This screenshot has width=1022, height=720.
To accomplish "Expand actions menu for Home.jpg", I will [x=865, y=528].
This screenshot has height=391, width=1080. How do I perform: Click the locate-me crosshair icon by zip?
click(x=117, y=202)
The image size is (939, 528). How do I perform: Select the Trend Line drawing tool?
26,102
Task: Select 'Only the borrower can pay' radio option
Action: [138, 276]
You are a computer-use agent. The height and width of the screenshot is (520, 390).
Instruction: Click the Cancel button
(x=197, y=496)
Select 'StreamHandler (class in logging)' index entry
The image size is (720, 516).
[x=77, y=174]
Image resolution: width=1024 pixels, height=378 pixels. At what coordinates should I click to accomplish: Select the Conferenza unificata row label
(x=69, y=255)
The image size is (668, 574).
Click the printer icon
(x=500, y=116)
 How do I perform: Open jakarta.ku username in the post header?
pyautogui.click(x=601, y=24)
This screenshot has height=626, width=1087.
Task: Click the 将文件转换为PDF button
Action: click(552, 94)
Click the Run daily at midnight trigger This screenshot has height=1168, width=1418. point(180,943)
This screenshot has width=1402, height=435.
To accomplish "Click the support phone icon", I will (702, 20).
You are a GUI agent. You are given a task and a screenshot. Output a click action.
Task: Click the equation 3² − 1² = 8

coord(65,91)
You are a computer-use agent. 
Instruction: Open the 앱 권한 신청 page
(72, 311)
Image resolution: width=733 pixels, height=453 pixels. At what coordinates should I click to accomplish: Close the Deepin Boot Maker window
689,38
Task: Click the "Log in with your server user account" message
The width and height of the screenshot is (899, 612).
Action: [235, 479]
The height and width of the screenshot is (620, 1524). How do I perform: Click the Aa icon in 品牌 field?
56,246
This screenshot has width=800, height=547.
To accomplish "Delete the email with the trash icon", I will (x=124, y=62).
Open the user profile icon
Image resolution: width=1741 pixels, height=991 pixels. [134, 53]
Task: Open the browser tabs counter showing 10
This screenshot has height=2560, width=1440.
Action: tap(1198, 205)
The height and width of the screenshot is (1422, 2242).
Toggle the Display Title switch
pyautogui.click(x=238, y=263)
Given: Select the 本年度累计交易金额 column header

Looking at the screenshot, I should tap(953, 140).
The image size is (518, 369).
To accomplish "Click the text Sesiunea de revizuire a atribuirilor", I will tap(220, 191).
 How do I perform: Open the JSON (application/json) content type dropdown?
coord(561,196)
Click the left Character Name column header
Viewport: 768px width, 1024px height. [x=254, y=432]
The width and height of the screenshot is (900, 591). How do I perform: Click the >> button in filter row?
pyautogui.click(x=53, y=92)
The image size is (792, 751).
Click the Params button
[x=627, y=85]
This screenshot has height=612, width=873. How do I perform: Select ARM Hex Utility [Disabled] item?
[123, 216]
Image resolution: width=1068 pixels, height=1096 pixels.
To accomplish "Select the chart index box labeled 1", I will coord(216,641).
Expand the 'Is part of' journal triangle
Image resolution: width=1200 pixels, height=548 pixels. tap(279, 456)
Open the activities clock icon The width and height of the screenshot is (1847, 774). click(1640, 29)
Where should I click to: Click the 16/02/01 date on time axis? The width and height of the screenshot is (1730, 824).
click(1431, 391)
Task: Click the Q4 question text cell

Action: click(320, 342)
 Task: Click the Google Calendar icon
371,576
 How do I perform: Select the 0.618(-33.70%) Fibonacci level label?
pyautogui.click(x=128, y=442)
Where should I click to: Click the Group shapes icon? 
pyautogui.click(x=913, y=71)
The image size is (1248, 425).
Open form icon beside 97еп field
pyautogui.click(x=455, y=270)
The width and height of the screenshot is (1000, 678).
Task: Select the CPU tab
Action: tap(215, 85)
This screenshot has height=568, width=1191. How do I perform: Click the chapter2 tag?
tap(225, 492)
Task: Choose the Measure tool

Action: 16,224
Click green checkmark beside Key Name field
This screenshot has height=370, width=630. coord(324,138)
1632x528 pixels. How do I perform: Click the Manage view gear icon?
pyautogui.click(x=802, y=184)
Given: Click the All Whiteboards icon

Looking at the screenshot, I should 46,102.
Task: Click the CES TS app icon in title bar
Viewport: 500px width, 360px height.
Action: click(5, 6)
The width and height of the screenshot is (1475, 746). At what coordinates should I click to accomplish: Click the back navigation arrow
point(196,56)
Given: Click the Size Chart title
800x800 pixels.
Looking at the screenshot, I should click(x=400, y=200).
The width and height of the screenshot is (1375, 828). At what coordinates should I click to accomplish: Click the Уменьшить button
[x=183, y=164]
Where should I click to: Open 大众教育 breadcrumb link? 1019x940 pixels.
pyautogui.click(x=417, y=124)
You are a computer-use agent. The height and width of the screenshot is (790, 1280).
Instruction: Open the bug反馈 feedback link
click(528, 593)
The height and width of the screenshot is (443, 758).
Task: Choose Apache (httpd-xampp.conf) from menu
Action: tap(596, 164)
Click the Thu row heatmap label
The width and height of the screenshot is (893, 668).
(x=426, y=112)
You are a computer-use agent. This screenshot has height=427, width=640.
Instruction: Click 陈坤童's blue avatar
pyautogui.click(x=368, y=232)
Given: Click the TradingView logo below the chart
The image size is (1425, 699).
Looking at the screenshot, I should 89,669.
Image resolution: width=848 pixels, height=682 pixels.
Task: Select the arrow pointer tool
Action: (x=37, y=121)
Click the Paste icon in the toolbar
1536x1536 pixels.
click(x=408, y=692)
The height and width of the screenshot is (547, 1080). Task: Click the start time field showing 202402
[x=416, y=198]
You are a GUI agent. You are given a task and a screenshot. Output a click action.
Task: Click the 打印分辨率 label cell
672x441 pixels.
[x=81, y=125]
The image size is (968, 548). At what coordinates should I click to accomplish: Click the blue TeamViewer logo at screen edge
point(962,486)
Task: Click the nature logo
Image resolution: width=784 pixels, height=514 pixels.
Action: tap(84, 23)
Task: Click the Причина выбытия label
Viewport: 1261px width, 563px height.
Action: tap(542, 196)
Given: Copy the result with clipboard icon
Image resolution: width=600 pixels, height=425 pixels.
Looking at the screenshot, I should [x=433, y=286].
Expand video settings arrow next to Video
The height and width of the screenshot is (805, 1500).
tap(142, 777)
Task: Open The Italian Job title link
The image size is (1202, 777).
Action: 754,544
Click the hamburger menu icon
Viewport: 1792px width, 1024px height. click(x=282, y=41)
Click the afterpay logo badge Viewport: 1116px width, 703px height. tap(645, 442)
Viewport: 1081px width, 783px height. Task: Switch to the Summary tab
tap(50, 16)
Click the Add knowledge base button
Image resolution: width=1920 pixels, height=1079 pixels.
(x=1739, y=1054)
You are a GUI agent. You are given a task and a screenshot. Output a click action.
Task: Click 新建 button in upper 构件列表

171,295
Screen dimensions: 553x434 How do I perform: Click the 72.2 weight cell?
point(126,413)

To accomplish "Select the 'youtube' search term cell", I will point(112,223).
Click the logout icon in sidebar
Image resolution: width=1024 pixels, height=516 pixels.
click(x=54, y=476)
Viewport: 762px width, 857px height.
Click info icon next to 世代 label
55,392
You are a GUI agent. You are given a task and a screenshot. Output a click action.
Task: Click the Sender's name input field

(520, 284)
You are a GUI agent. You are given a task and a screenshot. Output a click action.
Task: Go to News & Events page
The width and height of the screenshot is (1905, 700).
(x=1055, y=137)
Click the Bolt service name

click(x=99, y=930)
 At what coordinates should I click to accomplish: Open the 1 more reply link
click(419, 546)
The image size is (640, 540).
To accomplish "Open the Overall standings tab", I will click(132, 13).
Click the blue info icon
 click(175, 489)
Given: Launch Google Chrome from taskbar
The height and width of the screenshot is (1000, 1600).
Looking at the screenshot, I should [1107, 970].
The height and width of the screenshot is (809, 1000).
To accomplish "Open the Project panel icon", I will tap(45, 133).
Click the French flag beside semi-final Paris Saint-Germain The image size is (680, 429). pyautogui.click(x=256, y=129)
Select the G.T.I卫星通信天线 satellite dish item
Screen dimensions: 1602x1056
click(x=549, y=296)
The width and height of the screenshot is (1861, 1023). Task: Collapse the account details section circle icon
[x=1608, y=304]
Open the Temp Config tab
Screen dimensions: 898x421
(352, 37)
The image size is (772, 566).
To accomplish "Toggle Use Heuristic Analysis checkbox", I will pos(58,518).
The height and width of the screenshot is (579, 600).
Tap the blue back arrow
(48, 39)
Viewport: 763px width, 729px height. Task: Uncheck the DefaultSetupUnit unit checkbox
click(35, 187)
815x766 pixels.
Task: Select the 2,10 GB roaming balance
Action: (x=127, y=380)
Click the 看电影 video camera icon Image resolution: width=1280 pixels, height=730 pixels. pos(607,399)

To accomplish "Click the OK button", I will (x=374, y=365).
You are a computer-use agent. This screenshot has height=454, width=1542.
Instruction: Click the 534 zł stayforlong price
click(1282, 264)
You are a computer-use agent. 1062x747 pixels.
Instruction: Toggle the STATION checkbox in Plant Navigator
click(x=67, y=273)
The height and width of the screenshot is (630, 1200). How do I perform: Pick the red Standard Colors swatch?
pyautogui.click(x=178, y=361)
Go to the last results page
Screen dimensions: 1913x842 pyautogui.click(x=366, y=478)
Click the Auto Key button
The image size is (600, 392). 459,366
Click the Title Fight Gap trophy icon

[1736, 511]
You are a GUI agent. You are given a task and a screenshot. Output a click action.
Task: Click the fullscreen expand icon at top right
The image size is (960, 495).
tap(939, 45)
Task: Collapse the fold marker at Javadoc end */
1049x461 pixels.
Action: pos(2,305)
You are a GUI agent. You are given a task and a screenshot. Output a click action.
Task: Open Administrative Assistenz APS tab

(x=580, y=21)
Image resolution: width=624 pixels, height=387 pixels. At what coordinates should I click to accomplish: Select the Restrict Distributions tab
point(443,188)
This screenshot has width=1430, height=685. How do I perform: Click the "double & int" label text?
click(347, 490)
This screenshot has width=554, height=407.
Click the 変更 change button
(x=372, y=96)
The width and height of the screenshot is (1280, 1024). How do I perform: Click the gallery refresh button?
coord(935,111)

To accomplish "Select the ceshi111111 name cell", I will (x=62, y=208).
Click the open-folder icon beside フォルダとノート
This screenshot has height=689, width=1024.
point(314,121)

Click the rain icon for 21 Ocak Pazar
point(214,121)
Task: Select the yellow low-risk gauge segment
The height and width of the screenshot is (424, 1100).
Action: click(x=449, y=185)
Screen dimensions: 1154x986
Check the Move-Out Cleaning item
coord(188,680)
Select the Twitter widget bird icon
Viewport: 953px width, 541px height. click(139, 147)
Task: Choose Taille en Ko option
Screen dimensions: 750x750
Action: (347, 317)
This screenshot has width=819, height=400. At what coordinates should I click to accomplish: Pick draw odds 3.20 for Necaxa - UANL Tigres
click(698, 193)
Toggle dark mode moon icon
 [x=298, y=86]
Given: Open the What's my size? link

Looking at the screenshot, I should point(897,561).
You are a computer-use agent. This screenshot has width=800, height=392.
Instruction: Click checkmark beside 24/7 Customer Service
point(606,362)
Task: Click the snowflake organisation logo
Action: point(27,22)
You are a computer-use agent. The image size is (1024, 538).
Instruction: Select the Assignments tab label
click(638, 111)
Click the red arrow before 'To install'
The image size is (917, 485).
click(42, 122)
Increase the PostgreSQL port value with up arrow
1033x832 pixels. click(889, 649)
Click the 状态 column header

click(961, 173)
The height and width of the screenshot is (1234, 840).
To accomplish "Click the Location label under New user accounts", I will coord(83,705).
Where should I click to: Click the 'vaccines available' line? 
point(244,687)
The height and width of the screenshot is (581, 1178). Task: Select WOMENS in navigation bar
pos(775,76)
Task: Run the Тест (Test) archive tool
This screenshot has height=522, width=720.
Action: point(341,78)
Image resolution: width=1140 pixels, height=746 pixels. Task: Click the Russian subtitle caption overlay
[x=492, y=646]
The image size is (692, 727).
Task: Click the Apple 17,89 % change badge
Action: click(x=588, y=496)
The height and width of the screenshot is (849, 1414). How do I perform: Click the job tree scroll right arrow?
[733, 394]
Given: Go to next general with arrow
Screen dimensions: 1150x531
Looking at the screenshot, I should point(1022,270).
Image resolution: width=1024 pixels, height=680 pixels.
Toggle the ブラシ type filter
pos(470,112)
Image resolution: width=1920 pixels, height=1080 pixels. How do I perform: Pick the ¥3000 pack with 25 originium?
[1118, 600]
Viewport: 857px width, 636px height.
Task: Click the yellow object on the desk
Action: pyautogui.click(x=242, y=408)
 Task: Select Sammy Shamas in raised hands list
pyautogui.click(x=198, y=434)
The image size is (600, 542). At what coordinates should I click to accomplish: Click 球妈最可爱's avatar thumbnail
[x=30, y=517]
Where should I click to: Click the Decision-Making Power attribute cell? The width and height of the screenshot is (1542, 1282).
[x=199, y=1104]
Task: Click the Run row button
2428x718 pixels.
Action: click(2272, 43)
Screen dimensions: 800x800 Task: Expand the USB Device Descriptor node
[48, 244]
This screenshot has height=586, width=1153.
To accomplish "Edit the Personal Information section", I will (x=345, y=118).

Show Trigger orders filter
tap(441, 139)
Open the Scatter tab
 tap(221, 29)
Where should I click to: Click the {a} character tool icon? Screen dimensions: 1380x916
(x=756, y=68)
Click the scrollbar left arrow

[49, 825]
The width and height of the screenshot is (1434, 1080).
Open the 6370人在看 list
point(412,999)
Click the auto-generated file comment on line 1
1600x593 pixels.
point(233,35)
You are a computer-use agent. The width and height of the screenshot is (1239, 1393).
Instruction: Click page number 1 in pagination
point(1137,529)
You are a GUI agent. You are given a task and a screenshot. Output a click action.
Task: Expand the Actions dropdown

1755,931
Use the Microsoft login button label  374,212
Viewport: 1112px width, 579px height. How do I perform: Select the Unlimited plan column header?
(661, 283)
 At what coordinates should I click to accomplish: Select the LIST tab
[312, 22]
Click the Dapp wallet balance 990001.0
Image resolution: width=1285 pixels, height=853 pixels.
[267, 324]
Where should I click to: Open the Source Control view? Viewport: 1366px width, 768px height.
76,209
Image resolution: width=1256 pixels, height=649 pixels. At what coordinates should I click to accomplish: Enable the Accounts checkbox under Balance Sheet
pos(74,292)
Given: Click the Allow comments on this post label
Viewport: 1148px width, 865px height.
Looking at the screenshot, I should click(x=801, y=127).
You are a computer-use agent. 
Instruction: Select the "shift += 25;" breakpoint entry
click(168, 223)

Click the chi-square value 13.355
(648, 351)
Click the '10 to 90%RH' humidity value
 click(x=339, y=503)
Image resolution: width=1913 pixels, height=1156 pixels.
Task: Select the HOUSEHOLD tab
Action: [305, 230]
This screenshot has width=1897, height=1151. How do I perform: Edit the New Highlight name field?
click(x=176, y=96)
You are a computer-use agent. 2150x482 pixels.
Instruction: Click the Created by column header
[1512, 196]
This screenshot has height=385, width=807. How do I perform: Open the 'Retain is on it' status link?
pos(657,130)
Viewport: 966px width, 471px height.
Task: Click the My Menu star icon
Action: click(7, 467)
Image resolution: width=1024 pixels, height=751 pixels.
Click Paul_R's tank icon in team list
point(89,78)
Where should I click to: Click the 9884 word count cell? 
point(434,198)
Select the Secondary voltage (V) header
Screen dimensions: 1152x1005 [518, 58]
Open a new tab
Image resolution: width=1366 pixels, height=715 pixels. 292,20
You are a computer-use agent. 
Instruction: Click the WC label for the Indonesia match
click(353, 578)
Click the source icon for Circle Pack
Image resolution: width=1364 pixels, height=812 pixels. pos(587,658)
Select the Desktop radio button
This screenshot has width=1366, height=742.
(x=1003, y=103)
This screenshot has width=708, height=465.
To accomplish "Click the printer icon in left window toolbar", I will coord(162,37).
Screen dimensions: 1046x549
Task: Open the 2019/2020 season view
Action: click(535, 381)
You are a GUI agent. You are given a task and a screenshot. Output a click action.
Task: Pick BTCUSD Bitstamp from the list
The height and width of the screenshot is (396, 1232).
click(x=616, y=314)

------------------------

_What this task involves_: Within the entries above, find the string "video" and return each line that holds it.

_Exercise answer_:
Expand video settings arrow next to Video
Click the 看电影 video camera icon Image resolution: width=1280 pixels, height=730 pixels. pos(607,399)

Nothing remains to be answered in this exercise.